* SOURCE PASSAGE
## start
The following report was filed by /Film guest writer Reza Lackey:

When you’re growing up, there is always something you would look forward to. The holidays, your birthday, the start of summer etc. When I was younger, there was one event I looked forward too more than any other; My yearly family vacation to southern California where I’d spend an entire day at Disneyland.

For as long as I can remember, my family and I would spend an entire day (sometimes two) of our summer vacation at the Happiest Place on Earth. I would think about this day all year long. I would plan the entire day weeks before. Which attractions we would see in which order, when we would have our meals and when we would claim our seats for shows. I would imagine the sound of the train pulling into Main St. Station. Reading the sign: “Here you leave today and enter the world of yesterday, tomorrow and fantasy.” I would wait 364 days to be there. And finally when that day would come, seeing, hearing and smelling Main Street U.S.A., I would become that happiest kid on the earth. My Dad would look down at me as I opened my brand new park map: “Where too? We’ll follow you.” It was my day.

Now as an adult living in SoCal, I’m able to visit the park much more often checking in on all the new crazy things popping up and obsessing over the details I’ve grown up appreciating. Over the years I’ve slowly become more and more interested in the history of the park, the people who built it and how it is one of the greatest American success stories. It didn’t just start with a mouse, it started with a man who had $42 dollars, no where to go and a crazy idea. When you walk into the hub of the park and see the Partners statue of Walt and Mickey, you can’t help but question what you’ve accomplished.

I pride my self in sharing quirky facts about the park and playing the “who knows more about the park” game with other Disneyland nerds. One thing that still surprises many people to this day is that Walt actually had an apartment built inside the park to live in while overseeing the construction of the park. It’s a small one room living space with a tiny kitchenette that is located above the firehouse on Main Street U.S.A. It also features a small roof top balcony where Walt would invite guests to watch the parade’s from after the park opened.

On February 7th, Walt Disney Pictures released the Diamond Edition of Lady and the Tramp. On the disc is a short eight minute special feature, “Diane Disney Miller: Remembering Dad,” in which Walt’s oldest daughter recalls the time around 1955 when Walt was working to complete both Lady and the Tramp and Disneyland. Viewers will get an inside look at Walt’s tucked away apartment on Main Street U.S.A in Disneyland where he spent a majority of his time during this historical period. Here is a clip from that special feature:

Diane Disney Miller is also the co-founder of the Walt Disney Family Museum which is owned and operated by the non-profit organization, the Walt Disney Family Foundation.
To celebrate the release of Lady and the Tramp, the museum held a special event in which Diane Disney Miller made an appearance with never before seen production art from the film. I was going to have the opportunity to talk with her. Ask her anything. Walt’s oldest daughter.

Flash back to my six year old self wondering who that statue on Main Street represented. Being told his name is Walt Disney. He built this place. Wondering what he was like. Who was he?

Mind. Blown.

I was called into a small conference room where Diane Disney Miller was waiting. I was introduced to her and she gave me a giant, hearty hello and firm handshake. The large table in the center of the room was covered in never before seen production art from Lady. I spent a few minutes telling her how much I loved the museum she built and how important I think it is to have it. She listened to me with a warm smile as I babbled on about the place. Then I asked her a few questions.
## end
* TASK PROMPT
Reproduce the part of the Disneyland account from "Flash back to" up to and including "a few questions.". The lines that follow are separate material and have no connection to the Disneyland account.

* DATA LINES
## start
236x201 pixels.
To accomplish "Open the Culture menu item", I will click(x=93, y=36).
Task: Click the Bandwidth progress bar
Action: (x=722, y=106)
## end
* TASK RESULT
Flash back to my six year old self wondering who that statue on Main Street represented. Being told his name is Walt Disney. He built this place. Wondering what he was like. Who was he?

Mind. Blown.

I was called into a small conference room where Diane Disney Miller was waiting. I was introduced to her and she gave me a giant, hearty hello and firm handshake. The large table in the center of the room was covered in never before seen production art from Lady. I spent a few minutes telling her how much I loved the museum she built and how important I think it is to have it. She listened to me with a warm smile as I babbled on about the place. Then I asked her a few questions.